O IRC e os prémios de desempenho

  • José Eduardo Carvalho
  • 26 Novembro 2024

Indexar a descida do IRC e a isenção de tributação sobre os prémios de desempenho à subida de salários retira eficácia à medida e constitui uma interferência dos governos no mercado de trabalho.

O Orçamento de Estado é um instrumento financeiro de gestão pública. Faz o balanceamento das receitas e das despesas, e é um instrumento político de redistribuição. Há grupos sociais que saem beneficiados e outros menos. É natural que quem dependa dele, tenha uma compreensível preocupação. Mas não sendo um instrumento que provoque alterações estruturais no país, nunca percebi a excessiva importância que as Confederações Empresariais lhe atribuem, marcando a sua agenda durante meses.
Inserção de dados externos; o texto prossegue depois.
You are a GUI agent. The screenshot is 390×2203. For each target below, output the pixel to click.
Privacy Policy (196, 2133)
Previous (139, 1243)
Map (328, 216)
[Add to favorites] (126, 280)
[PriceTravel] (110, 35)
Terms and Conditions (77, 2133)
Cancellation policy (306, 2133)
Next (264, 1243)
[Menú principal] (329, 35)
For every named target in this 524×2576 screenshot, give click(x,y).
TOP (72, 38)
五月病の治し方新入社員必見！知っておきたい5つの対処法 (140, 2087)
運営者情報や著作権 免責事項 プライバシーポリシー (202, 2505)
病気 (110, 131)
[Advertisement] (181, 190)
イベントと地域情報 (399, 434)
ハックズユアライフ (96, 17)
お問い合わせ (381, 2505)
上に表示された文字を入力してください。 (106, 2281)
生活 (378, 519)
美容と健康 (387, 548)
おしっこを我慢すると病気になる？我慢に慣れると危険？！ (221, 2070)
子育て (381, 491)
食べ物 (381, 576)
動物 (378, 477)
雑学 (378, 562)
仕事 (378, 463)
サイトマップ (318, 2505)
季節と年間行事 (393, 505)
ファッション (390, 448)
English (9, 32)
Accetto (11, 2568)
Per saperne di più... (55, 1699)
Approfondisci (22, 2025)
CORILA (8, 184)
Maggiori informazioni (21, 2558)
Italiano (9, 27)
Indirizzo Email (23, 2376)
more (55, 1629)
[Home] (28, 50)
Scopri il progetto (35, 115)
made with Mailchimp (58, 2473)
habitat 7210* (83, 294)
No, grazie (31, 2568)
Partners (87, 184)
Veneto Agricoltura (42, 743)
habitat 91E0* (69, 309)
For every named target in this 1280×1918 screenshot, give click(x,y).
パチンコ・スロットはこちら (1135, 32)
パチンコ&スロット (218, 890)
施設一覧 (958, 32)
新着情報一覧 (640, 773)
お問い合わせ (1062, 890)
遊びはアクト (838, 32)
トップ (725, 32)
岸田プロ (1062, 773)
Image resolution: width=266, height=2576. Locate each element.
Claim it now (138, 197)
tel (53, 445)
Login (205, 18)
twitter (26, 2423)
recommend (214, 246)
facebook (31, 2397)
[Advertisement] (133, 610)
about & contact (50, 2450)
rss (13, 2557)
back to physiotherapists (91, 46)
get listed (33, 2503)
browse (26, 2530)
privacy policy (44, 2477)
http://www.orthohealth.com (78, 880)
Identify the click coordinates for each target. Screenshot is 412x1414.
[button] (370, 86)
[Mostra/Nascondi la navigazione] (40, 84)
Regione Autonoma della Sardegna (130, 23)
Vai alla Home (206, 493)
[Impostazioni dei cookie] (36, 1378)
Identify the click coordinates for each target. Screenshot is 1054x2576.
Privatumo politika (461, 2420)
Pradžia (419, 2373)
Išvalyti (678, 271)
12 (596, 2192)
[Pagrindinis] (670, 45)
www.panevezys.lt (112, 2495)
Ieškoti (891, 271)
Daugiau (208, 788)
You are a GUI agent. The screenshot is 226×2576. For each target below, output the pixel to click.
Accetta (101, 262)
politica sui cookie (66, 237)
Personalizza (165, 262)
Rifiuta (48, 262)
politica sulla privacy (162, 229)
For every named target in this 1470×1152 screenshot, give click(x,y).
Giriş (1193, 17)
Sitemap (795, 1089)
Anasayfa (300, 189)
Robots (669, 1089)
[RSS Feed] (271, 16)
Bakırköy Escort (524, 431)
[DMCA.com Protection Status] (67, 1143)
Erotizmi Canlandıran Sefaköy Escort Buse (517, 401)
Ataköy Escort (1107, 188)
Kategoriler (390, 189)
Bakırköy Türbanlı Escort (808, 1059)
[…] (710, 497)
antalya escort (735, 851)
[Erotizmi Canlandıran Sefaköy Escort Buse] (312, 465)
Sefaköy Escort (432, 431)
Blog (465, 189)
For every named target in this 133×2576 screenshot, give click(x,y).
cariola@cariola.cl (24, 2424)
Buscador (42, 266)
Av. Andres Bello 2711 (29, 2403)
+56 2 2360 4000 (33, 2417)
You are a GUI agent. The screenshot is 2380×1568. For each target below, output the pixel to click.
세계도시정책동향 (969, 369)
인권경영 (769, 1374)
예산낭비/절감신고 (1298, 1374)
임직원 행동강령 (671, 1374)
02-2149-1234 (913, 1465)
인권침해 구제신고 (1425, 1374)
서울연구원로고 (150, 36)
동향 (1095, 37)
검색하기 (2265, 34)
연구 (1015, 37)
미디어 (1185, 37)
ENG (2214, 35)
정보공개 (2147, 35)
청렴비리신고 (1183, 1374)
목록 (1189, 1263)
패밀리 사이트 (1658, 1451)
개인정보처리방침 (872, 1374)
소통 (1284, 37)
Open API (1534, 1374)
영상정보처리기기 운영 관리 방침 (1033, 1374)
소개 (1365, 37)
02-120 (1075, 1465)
Por outro lado, à medida que a economia se vai internacionalizando, a sua evolução e os efeitos nas empresas depende muito mais de fatores externos do que internos. A estagnação económica na Alemanha; o impacto da subida da taxa de referência (em 2022/23 a subida de 300 pontos base na Euribor impactou negativamente em 10% no EBITDA das empresas portuguesas); a subida de 300% nos preços dos transportes marítimos internacionais; a volatilidade e instabilidade do sistema energético mundial; o reforço das tendências protecionistas, têm mais importância na performance económica das empresas do que o aumento do incentivo fiscal da remuneração convencional do capital social; do aumento dos limites de isenção da tributação do subsidio de refeição; ou do não agravamento das taxas de tributação autónoma às empresas que apresentam prejuízos fiscais, etc.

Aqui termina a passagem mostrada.